PROBLEM TO SOLVE - Convert the records from the line containing "Viewport: 1936px width, 1056px height." through the line containing "I will pos(66,388)." into a two-column CSV with the header names input and output. Give one row per record, place each value in a single quoted field, and replace line breaks with spaces.

WORKING DATA -
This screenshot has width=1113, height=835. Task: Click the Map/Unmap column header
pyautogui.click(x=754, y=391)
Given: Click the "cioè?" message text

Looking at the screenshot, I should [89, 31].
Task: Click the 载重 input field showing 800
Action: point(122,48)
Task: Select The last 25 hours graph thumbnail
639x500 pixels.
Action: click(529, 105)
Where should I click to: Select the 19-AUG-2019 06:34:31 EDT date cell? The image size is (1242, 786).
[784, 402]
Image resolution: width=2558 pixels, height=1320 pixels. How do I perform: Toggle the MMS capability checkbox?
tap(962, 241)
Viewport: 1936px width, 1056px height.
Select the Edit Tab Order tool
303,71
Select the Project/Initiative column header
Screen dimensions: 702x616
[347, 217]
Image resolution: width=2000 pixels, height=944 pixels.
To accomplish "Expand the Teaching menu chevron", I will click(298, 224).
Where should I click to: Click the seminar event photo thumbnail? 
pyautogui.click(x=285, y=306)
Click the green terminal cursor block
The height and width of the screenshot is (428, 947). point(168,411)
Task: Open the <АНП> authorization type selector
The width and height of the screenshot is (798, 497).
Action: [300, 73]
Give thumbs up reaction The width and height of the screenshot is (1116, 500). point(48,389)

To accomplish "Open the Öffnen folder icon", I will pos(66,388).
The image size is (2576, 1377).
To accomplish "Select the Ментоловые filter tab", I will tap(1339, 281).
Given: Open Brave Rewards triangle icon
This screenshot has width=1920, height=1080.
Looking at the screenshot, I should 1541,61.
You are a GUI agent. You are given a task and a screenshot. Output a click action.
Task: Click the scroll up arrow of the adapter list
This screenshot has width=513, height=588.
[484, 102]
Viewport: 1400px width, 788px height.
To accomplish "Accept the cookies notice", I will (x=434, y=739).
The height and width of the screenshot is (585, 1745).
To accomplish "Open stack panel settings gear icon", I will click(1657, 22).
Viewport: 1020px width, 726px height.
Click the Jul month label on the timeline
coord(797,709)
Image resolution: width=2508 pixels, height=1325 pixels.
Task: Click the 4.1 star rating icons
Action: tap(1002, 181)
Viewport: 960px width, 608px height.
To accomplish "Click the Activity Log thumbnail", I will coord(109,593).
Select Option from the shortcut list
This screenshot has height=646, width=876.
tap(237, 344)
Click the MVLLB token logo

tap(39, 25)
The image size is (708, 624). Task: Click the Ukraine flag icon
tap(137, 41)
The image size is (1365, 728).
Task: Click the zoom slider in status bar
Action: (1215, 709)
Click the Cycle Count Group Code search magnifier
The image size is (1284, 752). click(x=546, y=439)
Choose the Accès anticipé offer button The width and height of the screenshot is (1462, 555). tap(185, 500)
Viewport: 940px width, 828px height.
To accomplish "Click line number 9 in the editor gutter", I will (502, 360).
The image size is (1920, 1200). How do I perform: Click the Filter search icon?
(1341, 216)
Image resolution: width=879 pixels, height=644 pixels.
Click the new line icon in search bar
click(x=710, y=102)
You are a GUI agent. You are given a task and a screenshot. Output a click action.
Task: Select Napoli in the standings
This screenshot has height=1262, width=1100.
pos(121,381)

RESULT -
input,output
"Viewport: 1936px width, 1056px height. Select the Edit Tab Order tool","303,71"
"Select the Project/Initiative column header Screen dimensions: 702x616","[347, 217]"
"Image resolution: width=2000 pixels, height=944 pixels. To accomplish ""Expand the Teaching menu chevron"",","I will click(298, 224)."
"Where should I click to: Click the seminar event photo thumbnail?","pyautogui.click(x=285, y=306)"
"Click the green terminal cursor block","The height and width of the screenshot is (428, 947). point(168,411)"
"Task: Open the <АНП> authorization type selector The width and height of the screenshot is (798, 497).","Action: [300, 73]"
"Give thumbs up reaction The width and height of the screenshot is (1116, 500).","point(48,389)"
"To accomplish ""Open the Öffnen folder icon"",","I will pos(66,388)."